China's Foreign Ministry spokesman Geng Shuang declined to comment on the impeachment inquiry at Wednesday's news conference, but an analysis published in China's state-run Xinhua News Agency said an impeachment investigation of Trump would more likely affect his 2020 presidential election rather than actually kicking him out of office.

"If [China] thinks [Trump] is in really deep trouble, and essentially no deal is going to get through Congress or any deal with Trump may be vulnerable to be revisited by the next president who might have very different views, then it creates an incentive not to make a deal," said Jacques deLisle, a professor focusing on Chinese law and politics at the University of Pennsylvania. "But I think the most likely immediate thing is wait and see, because as Trump's opponents in the U.S. have discovered on many occasions, a lot of things that looked like they will be very politically damaging seem to fade quickly... If I'm sitting in China, I will probably not do anything dramatic soon to just see where this is headed and how much trouble Trump is in."

Hu Xijin, editor-in-chief of Chinese state media outlet the Global Times, claimed that half of the U.S. presidents in the last 30 years faced impeachment investigations.

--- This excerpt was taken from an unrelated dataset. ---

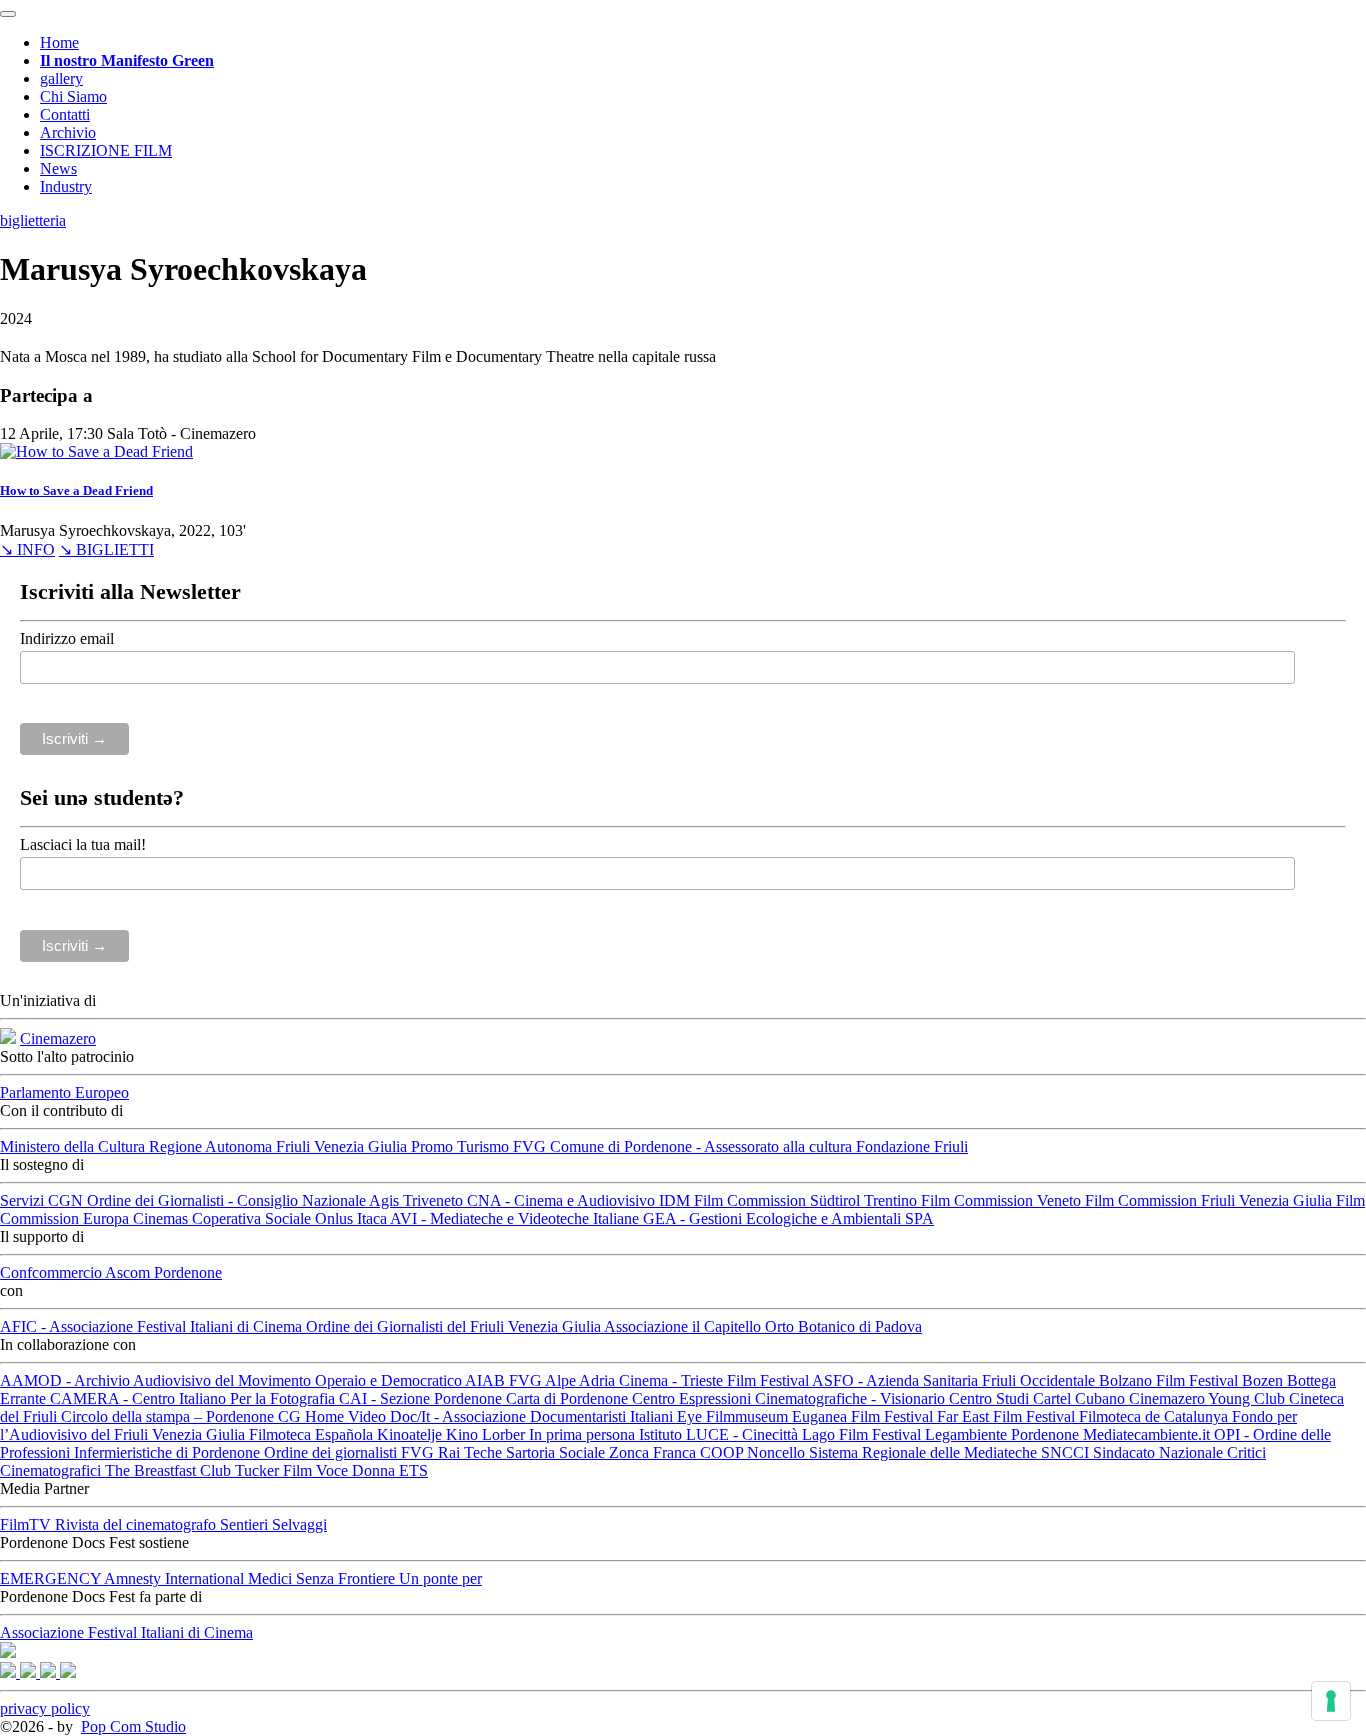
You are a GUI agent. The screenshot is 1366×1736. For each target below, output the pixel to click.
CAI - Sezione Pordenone (422, 1398)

"American presidents have to spend more than half of their time playing these political games, actively or passively," wrote Hu on Twitter. "So don't complain that China grows too fast."

According to the transcript of Trump's July phone, the U.S. president asked his Ukrainian counterpart for a "favor" regarding claims Biden had stopped an investigation involving his son. 

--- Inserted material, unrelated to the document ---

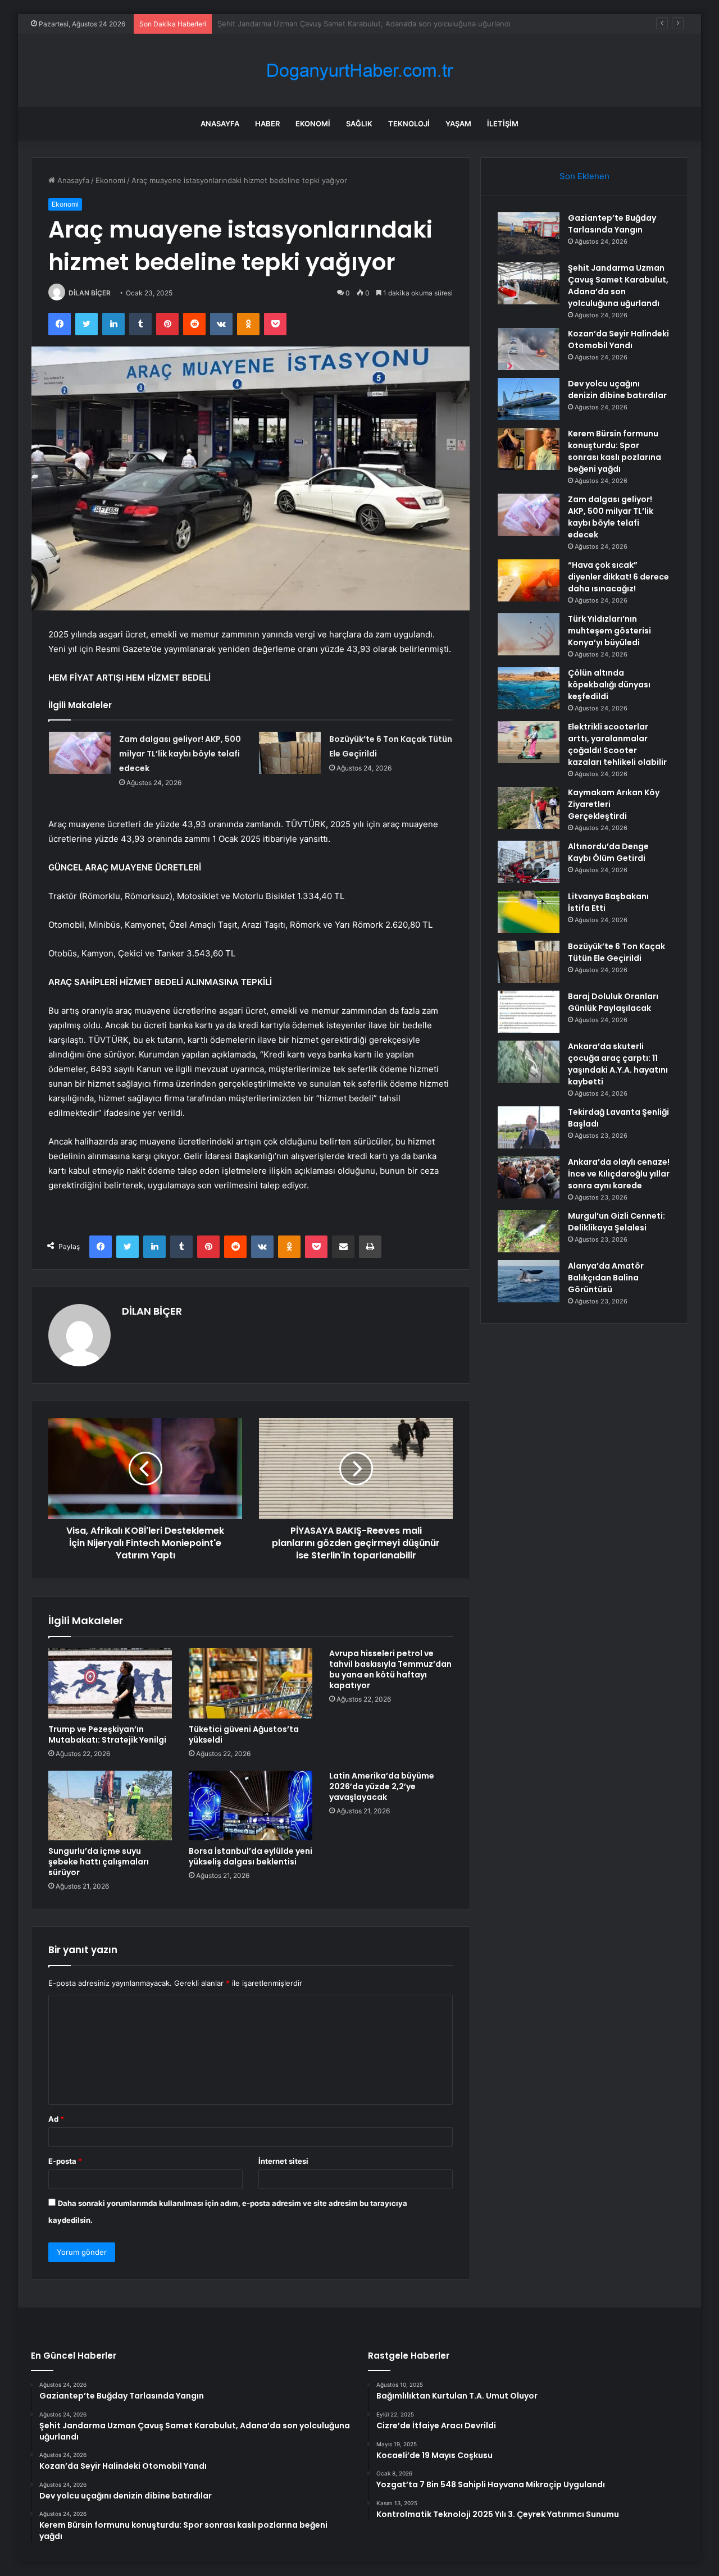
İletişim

"I would like you to do us a favor, though," Trump said to Zelensky. "Because our country has been through a lot and Ukraine knows a lot about it."

Trump told Zelensky to "look into" the investigation and talk to Attorney General William Barr and Trump's personal attorney Rudy Giuliani.

Trump also asked Zelensky to locate a Democratic National Committee computer server in Ukraine, which was related to a probe into Russian interference in the 2016 presidential election. DNC computers were hacked, which led to Hillary Clinton's email scandal.

Trump said Wednesday he referred Zelensky to Giuliani because he wants to know how the Russian "witch hunt" investigation started. He also accused Clinton of deleting 33,000 emails before she received a subpoena from Congress and accused Biden of walking out of China and Ukraine with millions of dollars.

Trump has officially become the fourth U.S. president to face serious impeachment proceedings. If the House Judiciary Committee recommends articles of impeachment, a simple majority vote in the House can impeach Trump. Then, he would face a trial in the Senate, where a two-thirds majority vote would be needed to remove him from office. That would require a significant amount of Republican senators to break rank.